The lines below, from the one holding "Given: Open the" through the final line, are to be copied exactly, with no other lines and no pictures.

____

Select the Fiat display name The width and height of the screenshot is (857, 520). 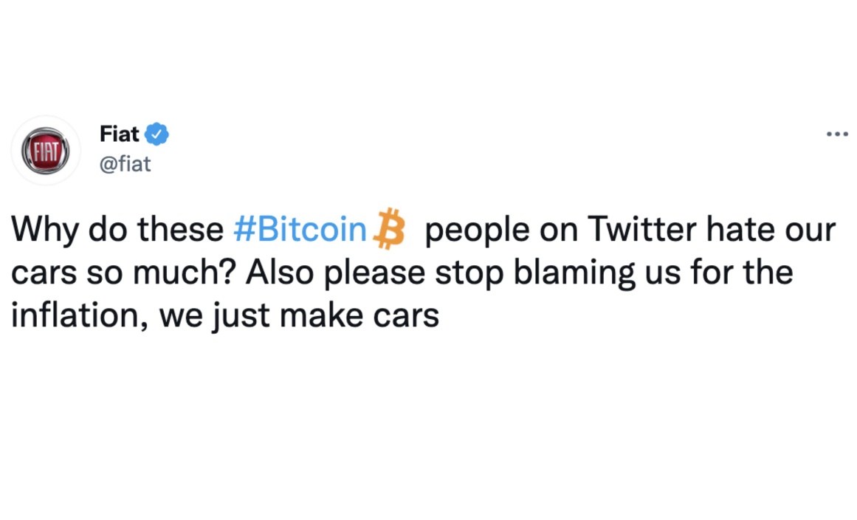(x=119, y=134)
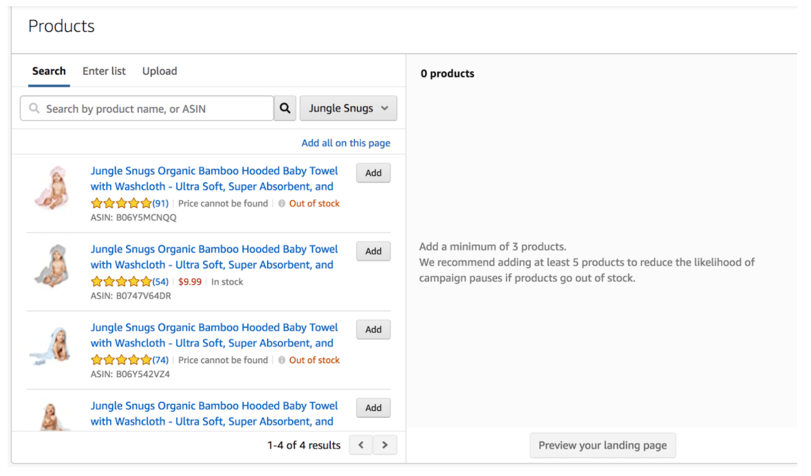Click info icon on ASIN B06Y542VZ4 row
Image resolution: width=811 pixels, height=476 pixels.
point(282,360)
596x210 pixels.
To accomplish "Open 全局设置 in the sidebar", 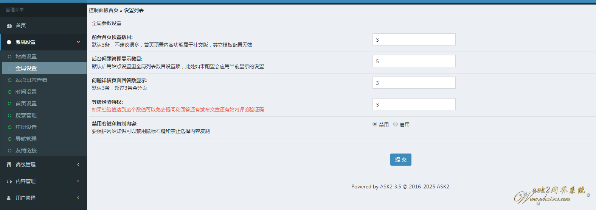I will [26, 68].
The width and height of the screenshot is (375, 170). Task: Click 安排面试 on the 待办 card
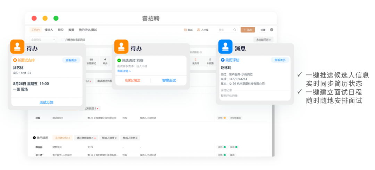pyautogui.click(x=169, y=80)
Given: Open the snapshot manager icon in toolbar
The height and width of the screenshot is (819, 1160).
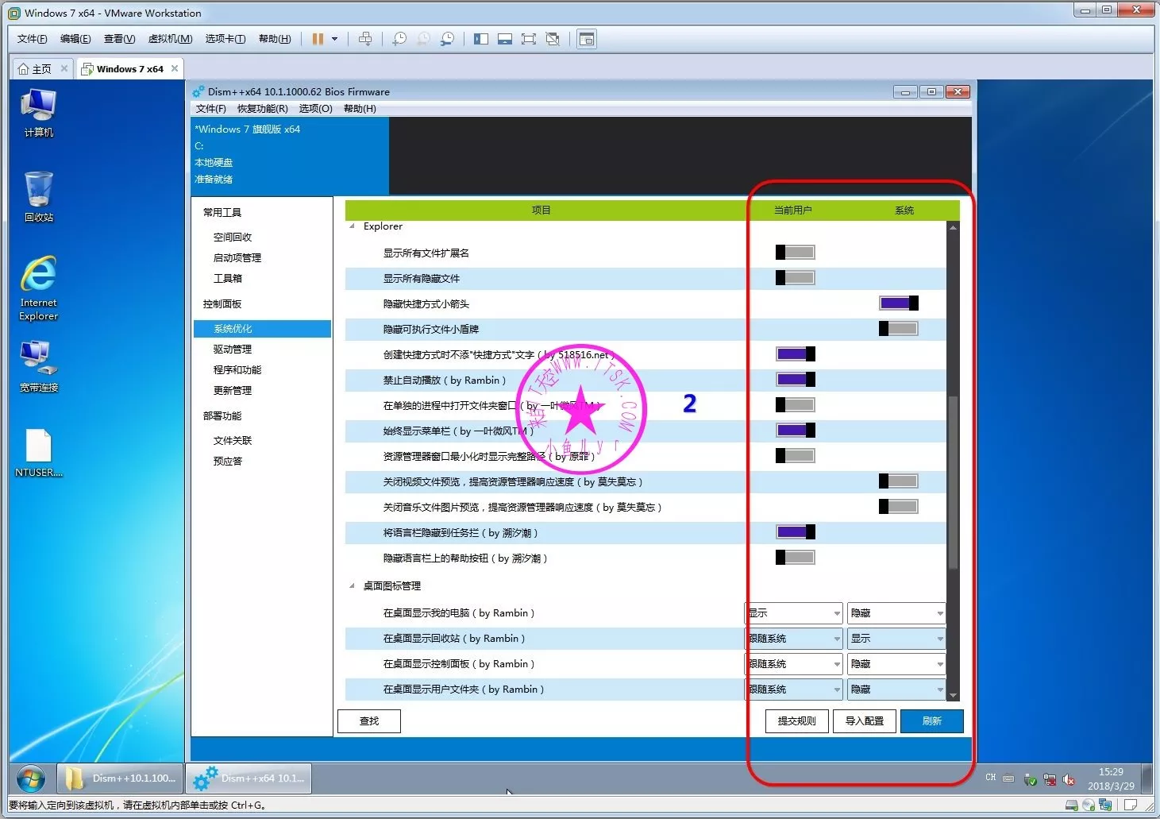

____

--- PROBLEM SOLUTION ---
Given: Open the snapshot manager icon in toolbar
The height and width of the screenshot is (819, 1160).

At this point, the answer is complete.